Caleb is a genderqueer activist who just graduated with a degree in law, politics, and society with a focus on gender studies and philosophy. They recently relocated to the Pacific Northwest where they’ll continue their activism and keep managing their inattentive-type ADHD, depression, anxiety, and a small collection of other mental health problems.

5 Comments

  1. June 23, 2014 at 2:35 pm —

    As someone not intimately familiar with trans issues, I would find it easier to grok what kind of questions feel using, with examples of such questions.

    • June 23, 2014 at 4:59 pm —

      Sure! I wanted the post itself to be general and applicable to other forms of oppression such as disability. Example are definitely helpful though.

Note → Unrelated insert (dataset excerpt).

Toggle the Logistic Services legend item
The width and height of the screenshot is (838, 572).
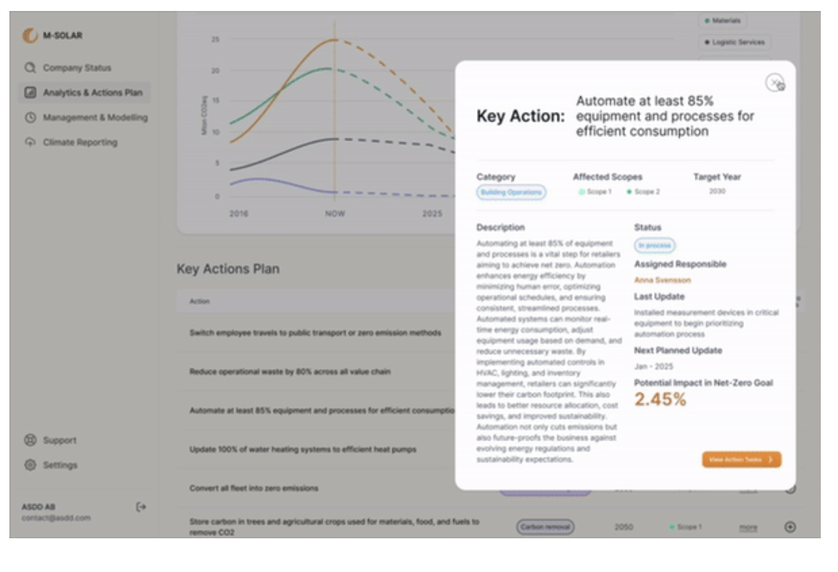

      This is different person to person. Some trans people are more open to talking about, say, transitioning, than others might be. Some trans people find questions about sexuality to be really invasive; others don’t. I tend to be pretty open about most kinds of questions, but I’ve noticed that the motivations behind those questions make a big impact on how I feel about it. Here’s an example: I’m usually open to talk about what I want to do or have done to transition, but sometimes these questions can creep me out. If someone I don’t know very well asks me if I want bottom surgery and what such a procedure would be like, it sets off red flags. I feel like they just find my life mysterious and bizarre so they want to figure it out by.. asking me about my genitals? It’s degrading and dehumanizing. But then if someone approaches me and asks me about what transitioning is like for nonbinary people and what I want to do to transition and be more comfortable with myself, then I’m completely up for answering that! It’s more likely that they want that information so that they can learn about our experiences and lives as human beings so that they can properly understand our issues. Other nonbinary people and I may benefit from them gaining that knowledge.

      • June 23, 2014 at 5:17 pm —

        Haha, yeah, you don’t normally ask acquaintances about their genitals, and doing so signals disregard for their comfort level. Thanks Caleb, that was super helpful.

        • June 23, 2014 at 8:28 pm —

          Not a problem. I do want to stress that the primary rule is asking people if it’s ok to ask them questions about personal topics before doing so =).

  2. June 24, 2014 at 8:14 am —

    I’m someone who doesn’t find most topics and questions invasive at all (which also means I need to watch what topics I bring up with others more), but some things can really make me panic, and it’s usually not what people expect. When people ask me about trying some new therapy or technique, I usually get really badly stressed. I’m not even talking about the ‘oh yeah my cousin’s friend has that and she tried mindfullness and it completely changed her life, why don’t you do it?’ people. When my aide asked if it was maybe an idea to try a wall calendar/organiser type thing to see if it could help me initiate tasks, I reacted much worse to it, because those former questions coming from strangers or vague acquaintances are things I take much less seriously.

    I’ve been badly overestimated and pressed into trying things and then to function at a higher level than I’m capable of so much, that I now often panic at the thought or mention of trying something else, even if it turns out to actually be really helpful.

    I also get very agitated if people ask me how I am or how my day was, because these questions are far too broad and vague for me. They send my mind in strange loops that take me quite a lot of work and resources (that are limited to how much I have to get through a day with) to get out of.

    As examples from an autism perspective. It might not be what you expect and be different for any given person, so it’s probably easier to first ask them if they’re bothered by certain types of questions as well as topics.